问题
there is my program:
static class Vprog extends AbstractFunction3< Object, OddRange, OddRange, OddRange> implements Serializable {
@Override
public OddRange apply(Object l, OddRange self, OddRange sumOdd) {
System.out.println(self.getS()+self.getI()+" ---> "+sumOdd.getS()+sumOdd.getI());
self.setS(sumOdd.getS() + self.getS());
self.setI(self.getI() + sumOdd.getI());
return new OddRange(self.getS(), self.getI());
}
}
the question is if I use return new OddRange like above in class Vprog,I can change the vertexRDD
But, if I use retuen self, like:
static class Vprog extends AbstractFunction3< Object, OddRange, OddRange, OddRange> implements Serializable {
@Override
public OddRange apply(Object l, OddRange self, OddRange sumOdd) {
System.out.println(self.getS()+self.getI()+" ---> "+sumOdd.getS()+sumOdd.getI());
self.setS(sumOdd.getS() + self.getS());
self.setI(self.getI() + sumOdd.getI());
return self;
}
}
The vertexRDD didn't change. I know RDD is immutable, but how can I update the vectexRDD in spark.graphx.pregel correctly?Can you give me any advise?

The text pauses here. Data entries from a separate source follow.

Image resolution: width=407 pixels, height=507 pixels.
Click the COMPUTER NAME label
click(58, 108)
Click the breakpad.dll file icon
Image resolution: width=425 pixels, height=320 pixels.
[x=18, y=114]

I have found the same question: Spark Pregel is not working with Java But I use spark 2.3.0,maybe it have the same problem?
回答1:
I think I have found the answer:
We must return a new one, if we wanna change the data which will be used in next sendMsg in Vprog.
that's because Vprog changes the vertexRDD, but sendMsg uses the tripletsRDD. And what's more, the verteies in the tripletsRDD are not equels to vertexRDD, it's just a copy of vertexRDD. So,the problem is when to update the verteies in tripletsRDD when vertexRDD is changed.
We can follow the source below to find out the reason:
first part:pregel(in Pregel.scala)->joinVertices(in GraphOps.scala)->outerJoinVertices(in GraphImpl.scala)->diff(in VertexRddImpl.scala)
And then:
second part:pregel(in Pregel.scala)->mapReduceTriplets(in GraphXUtils.scala)->aggregateMessagesWithActiveSet(in GraphImpl.scala).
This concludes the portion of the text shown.